# Placing 8 rooks on an unoccupied chessboard - two approaches

I want to find the number of possible 8-rook setups such, that none of the rooks attacks one another. I can think of two ways to solve this problem:
One:
We place the rook on one of the $64$ fields. This rook will eliminate one row and one column and so we will be left with $7 \cdot 7$ fields. We repeat this process - another row and column are being cut off, leaving only $6 \cdot 6$ at our disposal. So, multiplying everything out, we get the desired number: $$(8!)^2$$
Two:
It is obvious that each of the rooks must be placed in a different column. Otherwise, they would be attacking each other. In the first column, we may place a rook on $8$ fields. In the second column, only on $7$ fields, because one is already being attacked. Proceed like this and we get this result:
$$8!$$ Why do these results differ so much? I reckon that one of them assumes that the rooks are indistinguishable from each other and the other one assumes that each rook is different. My question is - why. It seems to me that in both these attempts the order in which we place these rooks is taken into consideration.

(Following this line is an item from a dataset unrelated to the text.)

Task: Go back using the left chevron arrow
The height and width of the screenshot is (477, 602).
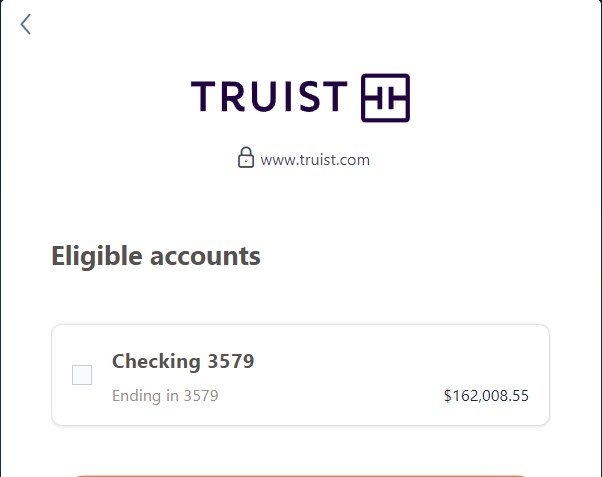Action: [x=25, y=24]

In the first approach you have not consider the order that the rooks can be placed in, you need to divide by $8!$.
Edit: The first rook can be placed in $64$ different places, the second in $49$; at this stage the this configuration could have been attained by placing the first rook where the second rook is and then the second rook where the first rook is. In short you are multiply counting the configurations (in the first approach.)